The problem is that no one knows how to quantify the risk of cyberattack, and how much the attacks really cost.

“This is a numbers game, but for the insurance folks to do their work, you need to know what the rate of accidents are,” said Larry Castro, managing director at the Chertoff Group and a longtime official at the US National Security Agency.

“Within our country, there is no commonly accepted database that would give you that actuarial information that would allow folks to come up with underwriting schemes that would account for the risk, and still make this a profitable venture for the insurance folks,” he said.

Jeff Schmidt, speaking as part of a panel with Castro at an event hosted by the Atlantic Council in October, described part of the problem as the newness of cybersecurity.

“Information security is a very young science,” said Schmidt, who runs JAS Global Advisors. “The metrics don’t exist, the models don’t exist, the valuations don’t exist.

Typically when you have a risk, you identify your risk, you mitigate it to an acceptable level, and you either choose to accept or transfer the rest,” he said. “But we’re not there yet in information security. The valuation models don’t exist, the insurance products don’t exist.”
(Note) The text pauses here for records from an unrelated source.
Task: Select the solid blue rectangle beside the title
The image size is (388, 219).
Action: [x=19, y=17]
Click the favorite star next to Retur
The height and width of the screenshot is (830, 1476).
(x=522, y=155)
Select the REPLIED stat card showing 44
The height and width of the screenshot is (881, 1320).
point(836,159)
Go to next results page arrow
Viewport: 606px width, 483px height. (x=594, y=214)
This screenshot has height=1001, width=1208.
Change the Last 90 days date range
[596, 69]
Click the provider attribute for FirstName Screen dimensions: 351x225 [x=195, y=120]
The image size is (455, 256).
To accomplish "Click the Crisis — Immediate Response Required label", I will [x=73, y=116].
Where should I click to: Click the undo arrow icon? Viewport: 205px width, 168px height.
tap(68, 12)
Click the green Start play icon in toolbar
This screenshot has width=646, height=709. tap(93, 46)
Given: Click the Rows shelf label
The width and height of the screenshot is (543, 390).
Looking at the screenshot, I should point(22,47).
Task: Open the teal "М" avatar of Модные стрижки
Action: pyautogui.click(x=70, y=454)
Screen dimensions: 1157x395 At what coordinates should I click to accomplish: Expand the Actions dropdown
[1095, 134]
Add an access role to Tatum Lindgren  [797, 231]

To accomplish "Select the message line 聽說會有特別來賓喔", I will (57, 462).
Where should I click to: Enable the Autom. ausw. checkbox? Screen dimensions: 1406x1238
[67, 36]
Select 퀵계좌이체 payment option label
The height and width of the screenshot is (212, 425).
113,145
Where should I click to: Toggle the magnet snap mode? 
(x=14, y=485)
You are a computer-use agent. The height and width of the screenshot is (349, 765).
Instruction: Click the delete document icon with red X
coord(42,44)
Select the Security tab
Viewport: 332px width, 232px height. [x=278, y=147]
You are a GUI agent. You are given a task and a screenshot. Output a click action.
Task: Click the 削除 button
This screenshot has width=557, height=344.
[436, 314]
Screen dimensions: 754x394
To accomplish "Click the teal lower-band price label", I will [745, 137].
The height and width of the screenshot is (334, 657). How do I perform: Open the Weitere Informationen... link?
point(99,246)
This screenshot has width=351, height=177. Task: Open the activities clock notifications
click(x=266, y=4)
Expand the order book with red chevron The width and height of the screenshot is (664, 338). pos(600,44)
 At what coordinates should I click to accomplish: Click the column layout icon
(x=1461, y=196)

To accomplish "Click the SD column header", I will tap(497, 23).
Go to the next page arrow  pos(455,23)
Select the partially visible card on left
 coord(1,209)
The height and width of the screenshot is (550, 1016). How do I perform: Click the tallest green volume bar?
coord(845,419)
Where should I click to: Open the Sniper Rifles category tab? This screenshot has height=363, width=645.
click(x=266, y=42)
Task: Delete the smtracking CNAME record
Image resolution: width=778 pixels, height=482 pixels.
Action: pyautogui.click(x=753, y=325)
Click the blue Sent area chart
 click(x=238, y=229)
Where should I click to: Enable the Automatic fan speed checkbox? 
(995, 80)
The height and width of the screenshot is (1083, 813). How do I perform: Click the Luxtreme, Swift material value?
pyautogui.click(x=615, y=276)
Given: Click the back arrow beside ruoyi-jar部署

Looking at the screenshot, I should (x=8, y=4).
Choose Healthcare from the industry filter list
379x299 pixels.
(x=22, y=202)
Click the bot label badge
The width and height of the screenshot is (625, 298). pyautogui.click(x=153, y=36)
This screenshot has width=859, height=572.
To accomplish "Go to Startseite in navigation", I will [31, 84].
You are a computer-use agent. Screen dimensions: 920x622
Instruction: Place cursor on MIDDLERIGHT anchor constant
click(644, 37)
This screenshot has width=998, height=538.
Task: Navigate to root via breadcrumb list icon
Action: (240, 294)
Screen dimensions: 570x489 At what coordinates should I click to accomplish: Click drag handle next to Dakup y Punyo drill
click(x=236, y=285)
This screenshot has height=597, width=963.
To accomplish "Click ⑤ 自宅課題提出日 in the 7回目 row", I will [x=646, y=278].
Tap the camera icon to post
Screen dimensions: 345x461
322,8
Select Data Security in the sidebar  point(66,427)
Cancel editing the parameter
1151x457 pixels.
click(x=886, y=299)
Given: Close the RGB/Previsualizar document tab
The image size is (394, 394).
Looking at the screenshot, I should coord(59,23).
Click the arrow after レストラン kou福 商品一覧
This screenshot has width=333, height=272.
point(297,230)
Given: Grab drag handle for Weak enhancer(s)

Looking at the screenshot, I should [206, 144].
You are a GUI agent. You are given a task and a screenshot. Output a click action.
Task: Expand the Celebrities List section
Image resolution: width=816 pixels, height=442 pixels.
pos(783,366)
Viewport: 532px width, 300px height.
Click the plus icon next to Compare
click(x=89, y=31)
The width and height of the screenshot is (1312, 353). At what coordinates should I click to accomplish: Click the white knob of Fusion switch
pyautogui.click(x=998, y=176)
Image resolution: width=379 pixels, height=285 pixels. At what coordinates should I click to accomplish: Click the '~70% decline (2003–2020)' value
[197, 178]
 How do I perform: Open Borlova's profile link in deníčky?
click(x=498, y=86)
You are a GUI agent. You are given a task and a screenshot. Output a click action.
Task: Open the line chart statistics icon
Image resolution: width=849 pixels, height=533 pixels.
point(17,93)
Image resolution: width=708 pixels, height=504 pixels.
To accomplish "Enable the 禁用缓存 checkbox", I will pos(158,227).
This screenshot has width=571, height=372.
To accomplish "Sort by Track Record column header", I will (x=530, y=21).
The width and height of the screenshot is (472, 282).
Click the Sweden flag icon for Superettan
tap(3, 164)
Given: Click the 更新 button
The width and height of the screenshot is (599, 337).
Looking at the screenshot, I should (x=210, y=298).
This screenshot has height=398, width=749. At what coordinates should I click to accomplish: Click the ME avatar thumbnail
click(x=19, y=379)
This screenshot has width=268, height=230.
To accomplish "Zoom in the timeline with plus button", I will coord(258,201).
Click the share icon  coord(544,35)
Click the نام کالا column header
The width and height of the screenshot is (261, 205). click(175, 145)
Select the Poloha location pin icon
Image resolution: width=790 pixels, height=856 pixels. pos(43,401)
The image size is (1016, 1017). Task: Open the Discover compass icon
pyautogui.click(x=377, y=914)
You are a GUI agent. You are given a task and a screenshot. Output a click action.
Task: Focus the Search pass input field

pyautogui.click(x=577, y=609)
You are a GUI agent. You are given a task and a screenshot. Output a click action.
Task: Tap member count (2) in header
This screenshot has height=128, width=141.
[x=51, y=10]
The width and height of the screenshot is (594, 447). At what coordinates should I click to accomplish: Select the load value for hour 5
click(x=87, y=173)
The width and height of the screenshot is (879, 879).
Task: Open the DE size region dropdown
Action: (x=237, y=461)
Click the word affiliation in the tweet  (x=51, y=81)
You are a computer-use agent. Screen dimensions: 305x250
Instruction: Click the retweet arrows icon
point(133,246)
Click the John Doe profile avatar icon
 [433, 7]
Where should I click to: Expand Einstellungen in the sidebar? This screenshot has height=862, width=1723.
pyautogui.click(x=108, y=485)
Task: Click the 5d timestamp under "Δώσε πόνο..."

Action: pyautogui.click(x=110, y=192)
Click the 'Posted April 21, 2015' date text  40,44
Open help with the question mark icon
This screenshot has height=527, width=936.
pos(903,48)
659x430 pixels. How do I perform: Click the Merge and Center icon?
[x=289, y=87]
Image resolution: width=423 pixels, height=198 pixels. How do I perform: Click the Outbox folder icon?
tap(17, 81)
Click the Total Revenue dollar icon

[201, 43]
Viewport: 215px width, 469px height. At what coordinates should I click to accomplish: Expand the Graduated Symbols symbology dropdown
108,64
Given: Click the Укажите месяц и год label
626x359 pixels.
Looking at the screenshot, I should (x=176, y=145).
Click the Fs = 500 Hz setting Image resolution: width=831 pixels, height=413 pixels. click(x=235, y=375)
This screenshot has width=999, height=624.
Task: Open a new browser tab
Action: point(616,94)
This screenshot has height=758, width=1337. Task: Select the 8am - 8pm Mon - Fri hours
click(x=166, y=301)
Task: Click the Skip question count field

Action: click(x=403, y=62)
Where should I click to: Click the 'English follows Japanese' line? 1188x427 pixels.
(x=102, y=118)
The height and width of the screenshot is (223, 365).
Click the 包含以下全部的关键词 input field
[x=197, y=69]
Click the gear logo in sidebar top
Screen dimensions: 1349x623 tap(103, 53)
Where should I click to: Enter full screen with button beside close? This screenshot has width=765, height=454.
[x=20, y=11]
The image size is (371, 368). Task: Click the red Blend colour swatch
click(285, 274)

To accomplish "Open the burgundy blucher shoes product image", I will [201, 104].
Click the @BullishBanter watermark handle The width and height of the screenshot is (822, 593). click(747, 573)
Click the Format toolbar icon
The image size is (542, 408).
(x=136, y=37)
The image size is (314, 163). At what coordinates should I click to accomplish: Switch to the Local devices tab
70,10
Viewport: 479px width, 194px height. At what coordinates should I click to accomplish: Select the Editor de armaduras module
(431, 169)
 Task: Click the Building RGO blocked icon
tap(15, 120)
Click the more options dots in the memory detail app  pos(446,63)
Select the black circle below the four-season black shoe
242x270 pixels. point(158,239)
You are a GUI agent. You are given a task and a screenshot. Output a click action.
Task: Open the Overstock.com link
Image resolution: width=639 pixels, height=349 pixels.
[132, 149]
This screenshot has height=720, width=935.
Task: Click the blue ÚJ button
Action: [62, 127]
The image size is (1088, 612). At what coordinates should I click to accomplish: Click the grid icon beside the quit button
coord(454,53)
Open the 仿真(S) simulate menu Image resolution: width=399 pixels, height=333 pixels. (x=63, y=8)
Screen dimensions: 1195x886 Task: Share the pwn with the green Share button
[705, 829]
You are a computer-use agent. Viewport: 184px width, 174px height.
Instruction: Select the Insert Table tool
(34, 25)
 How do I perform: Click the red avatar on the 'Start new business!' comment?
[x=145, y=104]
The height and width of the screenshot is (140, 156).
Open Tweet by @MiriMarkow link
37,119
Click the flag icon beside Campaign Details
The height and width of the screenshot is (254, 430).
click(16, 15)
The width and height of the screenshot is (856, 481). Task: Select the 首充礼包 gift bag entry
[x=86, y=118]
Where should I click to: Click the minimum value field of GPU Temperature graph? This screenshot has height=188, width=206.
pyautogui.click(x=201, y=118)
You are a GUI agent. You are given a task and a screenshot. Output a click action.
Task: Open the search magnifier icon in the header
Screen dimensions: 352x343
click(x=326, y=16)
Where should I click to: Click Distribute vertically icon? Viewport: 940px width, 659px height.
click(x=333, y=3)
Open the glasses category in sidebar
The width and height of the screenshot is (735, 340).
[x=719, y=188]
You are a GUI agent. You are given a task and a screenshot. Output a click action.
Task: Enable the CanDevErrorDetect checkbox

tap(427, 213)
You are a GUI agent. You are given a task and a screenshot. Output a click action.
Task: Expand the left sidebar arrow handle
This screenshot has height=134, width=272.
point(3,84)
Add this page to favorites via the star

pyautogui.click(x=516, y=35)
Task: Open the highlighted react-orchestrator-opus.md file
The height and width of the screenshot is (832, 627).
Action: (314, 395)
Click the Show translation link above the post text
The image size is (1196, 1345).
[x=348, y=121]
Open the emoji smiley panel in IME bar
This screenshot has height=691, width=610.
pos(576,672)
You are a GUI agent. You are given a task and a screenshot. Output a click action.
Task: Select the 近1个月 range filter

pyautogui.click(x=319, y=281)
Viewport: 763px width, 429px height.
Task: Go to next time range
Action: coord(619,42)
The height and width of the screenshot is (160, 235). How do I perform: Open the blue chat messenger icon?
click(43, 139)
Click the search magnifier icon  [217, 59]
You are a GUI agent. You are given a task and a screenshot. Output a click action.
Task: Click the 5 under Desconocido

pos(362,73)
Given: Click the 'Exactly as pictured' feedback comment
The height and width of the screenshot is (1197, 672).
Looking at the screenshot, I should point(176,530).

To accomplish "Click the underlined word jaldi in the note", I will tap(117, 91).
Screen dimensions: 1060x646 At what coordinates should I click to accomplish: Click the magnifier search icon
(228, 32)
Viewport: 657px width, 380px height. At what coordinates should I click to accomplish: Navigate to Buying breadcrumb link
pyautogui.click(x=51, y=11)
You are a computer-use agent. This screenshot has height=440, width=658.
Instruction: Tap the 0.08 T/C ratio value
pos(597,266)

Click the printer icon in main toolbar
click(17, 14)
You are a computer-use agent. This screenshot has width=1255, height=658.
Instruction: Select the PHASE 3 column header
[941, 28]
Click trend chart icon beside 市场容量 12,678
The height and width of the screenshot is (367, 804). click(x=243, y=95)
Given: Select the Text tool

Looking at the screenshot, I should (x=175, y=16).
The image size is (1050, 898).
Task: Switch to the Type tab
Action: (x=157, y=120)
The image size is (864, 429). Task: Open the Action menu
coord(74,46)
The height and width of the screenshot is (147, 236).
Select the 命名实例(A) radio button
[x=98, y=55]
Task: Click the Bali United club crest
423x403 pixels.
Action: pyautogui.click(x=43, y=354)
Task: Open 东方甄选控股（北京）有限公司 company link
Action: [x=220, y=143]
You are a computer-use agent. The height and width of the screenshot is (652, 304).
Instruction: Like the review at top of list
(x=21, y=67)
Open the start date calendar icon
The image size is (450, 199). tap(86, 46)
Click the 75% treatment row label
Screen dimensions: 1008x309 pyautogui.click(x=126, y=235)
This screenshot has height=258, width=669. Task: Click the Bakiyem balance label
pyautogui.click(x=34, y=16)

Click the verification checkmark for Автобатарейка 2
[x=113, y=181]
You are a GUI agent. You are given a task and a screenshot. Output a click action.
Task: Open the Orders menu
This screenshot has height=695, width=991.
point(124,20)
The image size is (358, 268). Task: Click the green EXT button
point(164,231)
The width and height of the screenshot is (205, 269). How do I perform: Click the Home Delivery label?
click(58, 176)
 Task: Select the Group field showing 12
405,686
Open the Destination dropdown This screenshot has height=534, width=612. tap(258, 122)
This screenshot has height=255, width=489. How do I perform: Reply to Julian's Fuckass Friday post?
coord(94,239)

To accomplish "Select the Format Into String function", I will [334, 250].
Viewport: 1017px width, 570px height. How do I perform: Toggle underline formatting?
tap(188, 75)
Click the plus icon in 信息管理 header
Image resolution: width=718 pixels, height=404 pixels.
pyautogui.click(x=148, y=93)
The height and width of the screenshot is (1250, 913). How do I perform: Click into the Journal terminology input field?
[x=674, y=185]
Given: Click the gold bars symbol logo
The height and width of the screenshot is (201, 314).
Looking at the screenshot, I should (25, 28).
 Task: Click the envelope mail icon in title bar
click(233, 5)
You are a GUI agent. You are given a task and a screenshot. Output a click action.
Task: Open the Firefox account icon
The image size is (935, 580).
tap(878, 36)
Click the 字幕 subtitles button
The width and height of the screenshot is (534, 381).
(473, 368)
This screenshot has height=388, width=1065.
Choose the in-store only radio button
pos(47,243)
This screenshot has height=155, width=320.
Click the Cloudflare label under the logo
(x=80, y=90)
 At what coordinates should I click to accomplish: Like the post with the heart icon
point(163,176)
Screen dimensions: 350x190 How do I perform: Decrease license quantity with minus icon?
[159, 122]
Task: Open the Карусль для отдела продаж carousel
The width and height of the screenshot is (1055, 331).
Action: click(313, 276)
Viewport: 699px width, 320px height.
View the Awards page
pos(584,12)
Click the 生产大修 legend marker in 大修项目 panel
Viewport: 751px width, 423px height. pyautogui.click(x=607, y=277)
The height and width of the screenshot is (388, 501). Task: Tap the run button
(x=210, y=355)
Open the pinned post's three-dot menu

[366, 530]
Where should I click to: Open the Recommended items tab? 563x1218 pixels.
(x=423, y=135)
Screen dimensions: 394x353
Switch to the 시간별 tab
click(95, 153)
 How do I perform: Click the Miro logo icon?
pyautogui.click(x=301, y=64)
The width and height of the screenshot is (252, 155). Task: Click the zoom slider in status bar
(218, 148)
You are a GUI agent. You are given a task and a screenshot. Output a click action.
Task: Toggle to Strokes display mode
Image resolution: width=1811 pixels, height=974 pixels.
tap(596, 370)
Ideally, companies would be able to get insurance with premiums partially based on the level of cybersecurity they have in place. But thus far, that hasn’t happened, which helps reinforce the secrecy around disclosing incidents because the companies aren’t protected.

There is one notable exception to that rule: stolen records. Roughly three-quarters of existing insurance related to cyber is connected to protection based on records theft.

Part of the reason for the ability to insure this type of event is the clear dividing lines on what has been stolen, but there’s also the fact that some states have put a specific price per record on the theft of consumer data.

“The reason we have that is not just because a data breach is a discrete event, but there are laws in America that say that if you have one, you have to incur cost,” said Allan Friedman, a fellow at the Brookings Institution, a Washington think tank.

“That is what drives a financial market,” he said. “You have a government that creates particular options, and then the private sector’s actually involved to figure out whether to mitigate that risk or transfer it.”

Despite the difficulty in defining the cost and risk of insurance, there’s interest and developing science, experts say. It’s not unimaginable that soon, companies will be able to buy financial protection from attacks just as they can buy software protection, and it might mean they can be more open about the attacks they face.

That in turn could help researchers better defend companies, driving risk down and lowering the insurance costs, creating a cycle of diminishing risk.